#### Exercise
The records that follow are to be transcribed word for word.

□ □ □ □ □ □ □

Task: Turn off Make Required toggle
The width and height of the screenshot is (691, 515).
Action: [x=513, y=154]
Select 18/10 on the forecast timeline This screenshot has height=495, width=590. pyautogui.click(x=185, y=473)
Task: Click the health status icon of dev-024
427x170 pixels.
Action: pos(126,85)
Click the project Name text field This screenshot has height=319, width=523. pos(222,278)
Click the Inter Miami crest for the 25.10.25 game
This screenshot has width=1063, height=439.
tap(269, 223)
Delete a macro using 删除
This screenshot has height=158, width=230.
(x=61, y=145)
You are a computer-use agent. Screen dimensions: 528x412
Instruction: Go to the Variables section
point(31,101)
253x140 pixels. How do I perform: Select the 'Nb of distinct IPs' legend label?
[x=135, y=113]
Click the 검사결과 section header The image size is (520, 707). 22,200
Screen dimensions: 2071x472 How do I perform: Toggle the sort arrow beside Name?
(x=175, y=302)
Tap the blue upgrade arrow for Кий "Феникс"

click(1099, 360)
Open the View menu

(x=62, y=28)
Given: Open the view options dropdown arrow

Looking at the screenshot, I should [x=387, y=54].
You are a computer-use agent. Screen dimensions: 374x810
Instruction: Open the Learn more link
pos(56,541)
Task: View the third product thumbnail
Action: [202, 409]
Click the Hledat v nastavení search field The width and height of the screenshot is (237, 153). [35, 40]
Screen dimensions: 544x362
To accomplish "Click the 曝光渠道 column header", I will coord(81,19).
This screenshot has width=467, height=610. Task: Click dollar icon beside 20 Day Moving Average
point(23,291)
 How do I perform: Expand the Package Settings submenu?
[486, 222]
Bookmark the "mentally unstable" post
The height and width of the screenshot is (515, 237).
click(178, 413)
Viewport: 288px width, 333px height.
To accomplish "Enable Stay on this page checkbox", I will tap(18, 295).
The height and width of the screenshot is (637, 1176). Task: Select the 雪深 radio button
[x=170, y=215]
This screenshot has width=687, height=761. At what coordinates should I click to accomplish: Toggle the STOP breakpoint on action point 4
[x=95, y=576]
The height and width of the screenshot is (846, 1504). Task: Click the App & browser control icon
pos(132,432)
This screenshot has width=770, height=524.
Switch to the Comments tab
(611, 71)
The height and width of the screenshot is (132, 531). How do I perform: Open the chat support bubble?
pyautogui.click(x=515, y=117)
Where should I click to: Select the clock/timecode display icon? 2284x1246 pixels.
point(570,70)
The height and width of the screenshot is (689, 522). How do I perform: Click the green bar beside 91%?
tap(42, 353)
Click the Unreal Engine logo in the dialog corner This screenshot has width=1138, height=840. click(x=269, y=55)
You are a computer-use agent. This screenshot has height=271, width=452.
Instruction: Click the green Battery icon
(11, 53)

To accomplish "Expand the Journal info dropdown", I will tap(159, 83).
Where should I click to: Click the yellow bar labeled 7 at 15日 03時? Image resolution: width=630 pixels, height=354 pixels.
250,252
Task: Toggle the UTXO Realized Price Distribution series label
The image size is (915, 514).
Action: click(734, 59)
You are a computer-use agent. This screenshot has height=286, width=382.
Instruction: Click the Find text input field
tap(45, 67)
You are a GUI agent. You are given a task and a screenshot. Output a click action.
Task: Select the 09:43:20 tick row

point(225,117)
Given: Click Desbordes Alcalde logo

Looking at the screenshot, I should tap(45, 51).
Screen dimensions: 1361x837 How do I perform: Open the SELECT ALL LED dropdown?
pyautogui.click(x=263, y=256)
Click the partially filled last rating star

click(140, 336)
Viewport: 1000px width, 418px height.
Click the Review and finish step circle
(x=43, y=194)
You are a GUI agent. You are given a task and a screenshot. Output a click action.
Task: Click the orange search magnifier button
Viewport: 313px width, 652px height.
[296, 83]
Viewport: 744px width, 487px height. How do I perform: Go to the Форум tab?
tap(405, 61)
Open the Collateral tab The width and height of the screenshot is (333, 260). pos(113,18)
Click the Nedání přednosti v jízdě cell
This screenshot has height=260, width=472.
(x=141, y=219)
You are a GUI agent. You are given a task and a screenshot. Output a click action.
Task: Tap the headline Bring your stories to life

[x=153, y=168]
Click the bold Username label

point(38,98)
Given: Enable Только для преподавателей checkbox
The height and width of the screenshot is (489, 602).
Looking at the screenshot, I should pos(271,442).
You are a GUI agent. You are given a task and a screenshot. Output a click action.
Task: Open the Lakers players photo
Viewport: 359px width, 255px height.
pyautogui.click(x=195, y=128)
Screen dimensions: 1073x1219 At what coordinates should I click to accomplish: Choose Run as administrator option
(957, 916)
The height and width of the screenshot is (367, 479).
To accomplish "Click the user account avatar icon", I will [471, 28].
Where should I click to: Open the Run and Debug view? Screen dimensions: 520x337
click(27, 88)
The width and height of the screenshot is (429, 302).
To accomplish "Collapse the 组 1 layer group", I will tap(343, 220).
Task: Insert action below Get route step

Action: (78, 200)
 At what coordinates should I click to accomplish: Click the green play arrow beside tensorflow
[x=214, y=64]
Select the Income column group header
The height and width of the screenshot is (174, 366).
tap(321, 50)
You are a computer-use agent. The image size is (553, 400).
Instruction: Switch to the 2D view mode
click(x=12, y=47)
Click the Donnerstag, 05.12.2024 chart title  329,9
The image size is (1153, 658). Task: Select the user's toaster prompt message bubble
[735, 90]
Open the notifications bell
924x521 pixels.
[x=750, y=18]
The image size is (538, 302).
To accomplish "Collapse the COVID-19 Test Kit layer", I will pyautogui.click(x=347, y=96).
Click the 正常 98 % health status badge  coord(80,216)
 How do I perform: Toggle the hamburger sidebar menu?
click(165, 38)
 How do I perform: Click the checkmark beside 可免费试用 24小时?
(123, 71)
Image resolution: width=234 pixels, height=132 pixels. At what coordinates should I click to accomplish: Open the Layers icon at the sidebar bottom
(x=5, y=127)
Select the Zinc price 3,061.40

□ □ □ □ □ □ □

#### Output
Task: Turn off Make Required toggle
The width and height of the screenshot is (691, 515).
Action: [x=513, y=154]
Select 18/10 on the forecast timeline This screenshot has height=495, width=590. pyautogui.click(x=185, y=473)
Task: Click the health status icon of dev-024
427x170 pixels.
Action: pos(126,85)
Click the project Name text field This screenshot has height=319, width=523. pos(222,278)
Click the Inter Miami crest for the 25.10.25 game
This screenshot has width=1063, height=439.
tap(269, 223)
Delete a macro using 删除
This screenshot has height=158, width=230.
(x=61, y=145)
You are a computer-use agent. Screen dimensions: 528x412
Instruction: Go to the Variables section
point(31,101)
253x140 pixels. How do I perform: Select the 'Nb of distinct IPs' legend label?
[x=135, y=113]
Click the 검사결과 section header The image size is (520, 707). 22,200
Screen dimensions: 2071x472 How do I perform: Toggle the sort arrow beside Name?
(x=175, y=302)
Tap the blue upgrade arrow for Кий "Феникс"

click(1099, 360)
Open the View menu

(x=62, y=28)
Given: Open the view options dropdown arrow

Looking at the screenshot, I should [x=387, y=54].
You are a computer-use agent. Screen dimensions: 374x810
Instruction: Open the Learn more link
pos(56,541)
Task: View the third product thumbnail
Action: [202, 409]
Click the Hledat v nastavení search field The width and height of the screenshot is (237, 153). [35, 40]
Screen dimensions: 544x362
To accomplish "Click the 曝光渠道 column header", I will coord(81,19).
This screenshot has width=467, height=610. Task: Click dollar icon beside 20 Day Moving Average
point(23,291)
 How do I perform: Expand the Package Settings submenu?
[486, 222]
Bookmark the "mentally unstable" post
The height and width of the screenshot is (515, 237).
click(178, 413)
Viewport: 288px width, 333px height.
To accomplish "Enable Stay on this page checkbox", I will tap(18, 295).
The height and width of the screenshot is (637, 1176). Task: Select the 雪深 radio button
[x=170, y=215]
This screenshot has width=687, height=761. At what coordinates should I click to accomplish: Toggle the STOP breakpoint on action point 4
[x=95, y=576]
The height and width of the screenshot is (846, 1504). Task: Click the App & browser control icon
pos(132,432)
This screenshot has width=770, height=524.
Switch to the Comments tab
(611, 71)
The height and width of the screenshot is (132, 531). How do I perform: Open the chat support bubble?
pyautogui.click(x=515, y=117)
Where should I click to: Select the clock/timecode display icon? 2284x1246 pixels.
point(570,70)
The height and width of the screenshot is (689, 522). How do I perform: Click the green bar beside 91%?
tap(42, 353)
Click the Unreal Engine logo in the dialog corner This screenshot has width=1138, height=840. click(x=269, y=55)
You are a computer-use agent. This screenshot has height=271, width=452.
Instruction: Click the green Battery icon
(11, 53)

To accomplish "Expand the Journal info dropdown", I will tap(159, 83).
Where should I click to: Click the yellow bar labeled 7 at 15日 03時? Image resolution: width=630 pixels, height=354 pixels.
250,252
Task: Toggle the UTXO Realized Price Distribution series label
The image size is (915, 514).
Action: click(734, 59)
You are a computer-use agent. This screenshot has height=286, width=382.
Instruction: Click the Find text input field
tap(45, 67)
You are a GUI agent. You are given a task and a screenshot. Output a click action.
Task: Select the 09:43:20 tick row

point(225,117)
Given: Click Desbordes Alcalde logo

Looking at the screenshot, I should tap(45, 51).
Screen dimensions: 1361x837 How do I perform: Open the SELECT ALL LED dropdown?
pyautogui.click(x=263, y=256)
Click the partially filled last rating star

click(140, 336)
Viewport: 1000px width, 418px height.
Click the Review and finish step circle
(x=43, y=194)
You are a GUI agent. You are given a task and a screenshot. Output a click action.
Task: Click the orange search magnifier button
Viewport: 313px width, 652px height.
[296, 83]
Viewport: 744px width, 487px height. How do I perform: Go to the Форум tab?
tap(405, 61)
Open the Collateral tab The width and height of the screenshot is (333, 260). pos(113,18)
Click the Nedání přednosti v jízdě cell
This screenshot has height=260, width=472.
(x=141, y=219)
You are a GUI agent. You are given a task and a screenshot. Output a click action.
Task: Tap the headline Bring your stories to life

[x=153, y=168]
Click the bold Username label

point(38,98)
Given: Enable Только для преподавателей checkbox
The height and width of the screenshot is (489, 602).
Looking at the screenshot, I should pos(271,442).
You are a GUI agent. You are given a task and a screenshot. Output a click action.
Task: Open the Lakers players photo
Viewport: 359px width, 255px height.
pyautogui.click(x=195, y=128)
Screen dimensions: 1073x1219 At what coordinates should I click to accomplish: Choose Run as administrator option
(957, 916)
The height and width of the screenshot is (367, 479).
To accomplish "Click the user account avatar icon", I will [471, 28].
Where should I click to: Open the Run and Debug view? Screen dimensions: 520x337
click(27, 88)
The width and height of the screenshot is (429, 302).
To accomplish "Collapse the 组 1 layer group", I will tap(343, 220).
Task: Insert action below Get route step

Action: (78, 200)
 At what coordinates should I click to accomplish: Click the green play arrow beside tensorflow
[x=214, y=64]
Select the Income column group header
The height and width of the screenshot is (174, 366).
tap(321, 50)
You are a computer-use agent. The image size is (553, 400).
Instruction: Switch to the 2D view mode
click(x=12, y=47)
Click the Donnerstag, 05.12.2024 chart title  329,9
The image size is (1153, 658). Task: Select the user's toaster prompt message bubble
[735, 90]
Open the notifications bell
924x521 pixels.
[x=750, y=18]
The image size is (538, 302).
To accomplish "Collapse the COVID-19 Test Kit layer", I will pyautogui.click(x=347, y=96).
Click the 正常 98 % health status badge  coord(80,216)
 How do I perform: Toggle the hamburger sidebar menu?
click(165, 38)
 How do I perform: Click the checkmark beside 可免费试用 24小时?
(123, 71)
Image resolution: width=234 pixels, height=132 pixels. At what coordinates should I click to accomplish: Open the Layers icon at the sidebar bottom
(x=5, y=127)
Select the Zinc price 3,061.40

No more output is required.